Create things…art, photography, or even Christmas stockings.
Pass along family heirlooms to those who would most appreciate them. Be sure to include the family story. (If your parents are still living, this may be a wonderful activity for you to share together as they share their stories about their lives.)
Recipe collections of favorite, traditional foods you and your family have enjoyed over the years.
Photo albums and photo memory books.
Research and build your family tree. A close friend recently found out she was eligible to join the Daughters of the American Revolution when she learned of her dad’s heritage. A whole new world opened up to her. Family trees connect us to our own past as well as creating a legacy for our children and other family members.
Writing a memoir or a collection of family stories.
Donations and legacy gifts to organizations important to you made now and perhaps include in your will.
What can you do now to create your legacy?
Legacies, intentionally or unintentionally created, can be positive or negative, all based on our actions. Our life and our choices will ripple through the future in ways un-imagined.
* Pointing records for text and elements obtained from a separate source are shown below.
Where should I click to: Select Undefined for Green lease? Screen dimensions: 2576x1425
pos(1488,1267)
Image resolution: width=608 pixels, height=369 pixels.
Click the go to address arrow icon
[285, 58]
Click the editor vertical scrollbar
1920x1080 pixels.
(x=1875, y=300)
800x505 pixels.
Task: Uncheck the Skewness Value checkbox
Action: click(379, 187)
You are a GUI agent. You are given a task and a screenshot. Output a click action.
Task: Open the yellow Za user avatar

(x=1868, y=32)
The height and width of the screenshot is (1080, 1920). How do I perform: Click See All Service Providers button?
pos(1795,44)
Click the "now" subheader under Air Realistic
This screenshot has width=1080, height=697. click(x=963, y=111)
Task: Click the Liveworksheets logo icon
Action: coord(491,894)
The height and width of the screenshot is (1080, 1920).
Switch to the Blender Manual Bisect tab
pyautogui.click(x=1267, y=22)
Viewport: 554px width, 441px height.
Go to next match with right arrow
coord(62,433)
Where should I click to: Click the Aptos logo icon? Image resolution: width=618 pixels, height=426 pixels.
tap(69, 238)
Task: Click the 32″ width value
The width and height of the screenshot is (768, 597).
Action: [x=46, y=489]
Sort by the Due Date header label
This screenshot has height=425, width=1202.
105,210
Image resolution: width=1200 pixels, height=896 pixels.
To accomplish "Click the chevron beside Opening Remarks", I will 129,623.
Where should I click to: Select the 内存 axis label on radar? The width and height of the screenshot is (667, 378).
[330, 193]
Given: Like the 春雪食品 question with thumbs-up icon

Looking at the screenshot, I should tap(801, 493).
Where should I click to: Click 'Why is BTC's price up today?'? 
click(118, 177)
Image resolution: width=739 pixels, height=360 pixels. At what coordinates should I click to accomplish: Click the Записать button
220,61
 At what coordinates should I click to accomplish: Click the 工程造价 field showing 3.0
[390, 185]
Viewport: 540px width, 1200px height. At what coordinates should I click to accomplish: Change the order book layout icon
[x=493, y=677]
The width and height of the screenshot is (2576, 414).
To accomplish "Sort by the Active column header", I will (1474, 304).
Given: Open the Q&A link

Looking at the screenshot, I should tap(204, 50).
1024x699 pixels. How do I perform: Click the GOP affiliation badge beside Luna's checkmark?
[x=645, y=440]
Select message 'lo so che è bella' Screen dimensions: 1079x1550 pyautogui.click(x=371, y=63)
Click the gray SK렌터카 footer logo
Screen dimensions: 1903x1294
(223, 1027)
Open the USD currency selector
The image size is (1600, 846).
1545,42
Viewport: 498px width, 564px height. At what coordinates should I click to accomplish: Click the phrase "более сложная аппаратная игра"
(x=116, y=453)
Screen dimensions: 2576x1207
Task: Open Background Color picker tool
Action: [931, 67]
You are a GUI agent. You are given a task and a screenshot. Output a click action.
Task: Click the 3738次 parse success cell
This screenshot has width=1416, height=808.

By taking some time to answer these questions will help you with your legacy.
My Christmas stockings were a good start in creating my legacy. I feel good when I imagine those sparkly colorful stocking hanging on mantles in my grandchildren’s homes decades from now. I can almost hear their children ask them, “Mommy, where did you get that stocking?” And my story lives on in their lives.
I’d love to hear about your thoughts on legacy.